# PASSAGE TO READ start

One thing that always makes me feel like summer has officially arrived is popsicles, and I mean popsicles like Bomb Pops! They just bring back the nostalgia of summer time as a kid, being outside, with a big ol’ Bomb Pop dripping down my hands. So fun! These Bomb Pop cupcakes are perfect for summertime and definitely make me feel like a kid again.
Bomb Pop Cupcakes
Are you hosting an epic bbq for the 4th of July? These cupcakes are the perfect finishing touch in red, white, and blue.
Once you’ve made up the cupcake batter, divide it into three bowls. Add red food coloring and cherry extract to one bowl Add blueberry extract and blue food coloring to one bowl. Then, leave one bowl white and add lemon extract. Stir each one until well combined.
You can totally leave out the extract flavors, but I thought they’d be fun to taste similar to the actual Bomb Pop popsicles.
Now, add about 1 tablespoon of each batter at a time to each cupcake liner until they are each 3/4 full. Then, bake and allow to cool completely before frosting.
Now for the frosting. You will divide it into 3 bowls just like the batter and color one bowl red, one blue, and leave the third white.
Now transfer each color to a separate piping bag and starting with read, add frosting to make it look just like a bomb pop – red first then white, and lastly blue. Top off with some patriotic sprinkles and you’re done.
Now, if you want a cool tie dye effect, you could also combine the frosting colors into one pastry bag to get a combined color effect. You would scoop one spoonful of the red frosting onto one side of piping bag, one spoonful of the blue frosting onto another side of the piping bag and a spoonful of the white frosting onto the last side of the piping bag and squeeze the icing together. It’s a cool effect, but, it wouldn’t look so much like a Bomb Pop this way.Print
- 1 box of white cake mix
- 3 eggs
- 1/2 cup butter, softened
- 1 cup whole milk
- 1 tablespoon vanilla extract
- Red and white gel food coloring
- 1 teaspoon cherry extract
- 1 teaspoon blueberry extract
- 1 teaspoon lemon extract
- 1 cup butter, softened
- 2 1/2 cup powder sugar
- 1 teaspoon vanilla
- 3–5 tablespoon heavy whipping cream
- Red and blue gel food coloring
- Patriotic cake sprinkles
Preheat oven to 350 F degrees.

# PASSAGE TO READ end

▶ [AIM 1]
Return the passage of the Bomb Pop cupcake text from "Once you’ve made" up to and including "the third white.", word for word.
The cupcake text and the entries are unrelated to each other.

# EXERCISE INPUT start

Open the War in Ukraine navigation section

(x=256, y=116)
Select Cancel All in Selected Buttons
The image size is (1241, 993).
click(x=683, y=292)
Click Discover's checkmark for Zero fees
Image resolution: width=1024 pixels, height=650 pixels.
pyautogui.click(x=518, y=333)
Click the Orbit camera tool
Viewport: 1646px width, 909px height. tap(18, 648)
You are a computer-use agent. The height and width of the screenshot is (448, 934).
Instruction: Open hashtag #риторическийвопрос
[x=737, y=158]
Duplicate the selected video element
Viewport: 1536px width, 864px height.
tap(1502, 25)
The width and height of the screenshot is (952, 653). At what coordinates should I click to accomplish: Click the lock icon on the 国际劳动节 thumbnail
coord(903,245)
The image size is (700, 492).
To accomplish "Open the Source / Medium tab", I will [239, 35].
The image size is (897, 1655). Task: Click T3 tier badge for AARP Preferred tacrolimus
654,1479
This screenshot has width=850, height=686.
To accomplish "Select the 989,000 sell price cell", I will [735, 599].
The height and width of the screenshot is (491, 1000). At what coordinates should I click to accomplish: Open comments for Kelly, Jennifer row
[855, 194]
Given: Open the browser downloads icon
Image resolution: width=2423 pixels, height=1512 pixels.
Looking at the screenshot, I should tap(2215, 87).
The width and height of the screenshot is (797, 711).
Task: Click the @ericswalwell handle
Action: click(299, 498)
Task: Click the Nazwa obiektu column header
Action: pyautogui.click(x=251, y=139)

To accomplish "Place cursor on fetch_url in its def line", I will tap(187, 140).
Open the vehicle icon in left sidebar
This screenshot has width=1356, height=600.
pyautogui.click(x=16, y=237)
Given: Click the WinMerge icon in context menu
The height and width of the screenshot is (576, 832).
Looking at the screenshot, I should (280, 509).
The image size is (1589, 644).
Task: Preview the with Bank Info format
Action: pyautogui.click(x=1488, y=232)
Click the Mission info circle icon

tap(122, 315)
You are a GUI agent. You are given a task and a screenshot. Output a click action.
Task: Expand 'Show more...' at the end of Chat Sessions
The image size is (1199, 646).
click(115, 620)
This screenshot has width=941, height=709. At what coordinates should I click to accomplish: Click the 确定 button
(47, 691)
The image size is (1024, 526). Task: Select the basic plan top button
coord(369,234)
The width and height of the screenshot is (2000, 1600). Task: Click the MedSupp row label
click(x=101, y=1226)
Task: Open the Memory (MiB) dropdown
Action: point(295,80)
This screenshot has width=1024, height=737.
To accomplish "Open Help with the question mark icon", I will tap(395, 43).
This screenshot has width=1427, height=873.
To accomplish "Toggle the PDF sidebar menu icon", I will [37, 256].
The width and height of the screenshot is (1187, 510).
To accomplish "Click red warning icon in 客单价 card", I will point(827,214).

# EXERCISE INPUT end

▶ [AIM 2]
In the entries, take the lines from the line with "Click Discover's checkmark for Zero fees" up to and including the line with "Viewport: 1646px width, 909px". Replace "checkmark" with "check mark", leave everything else unchanged, and output only those lines.

▶ [TASK RESPONSE 1]
Once you’ve made up the cupcake batter, divide it into three bowls. Add red food coloring and cherry extract to one bowl Add blueberry extract and blue food coloring to one bowl. Then, leave one bowl white and add lemon extract. Stir each one until well combined.
You can totally leave out the extract flavors, but I thought they’d be fun to taste similar to the actual Bomb Pop popsicles.
Now, add about 1 tablespoon of each batter at a time to each cupcake liner until they are each 3/4 full. Then, bake and allow to cool completely before frosting.
Now for the frosting. You will divide it into 3 bowls just like the batter and color one bowl red, one blue, and leave the third white.

▶ [TASK RESPONSE 2]
Click Discover's check mark for Zero fees
Image resolution: width=1024 pixels, height=650 pixels.
pyautogui.click(x=518, y=333)
Click the Orbit camera tool
Viewport: 1646px width, 909px height. tap(18, 648)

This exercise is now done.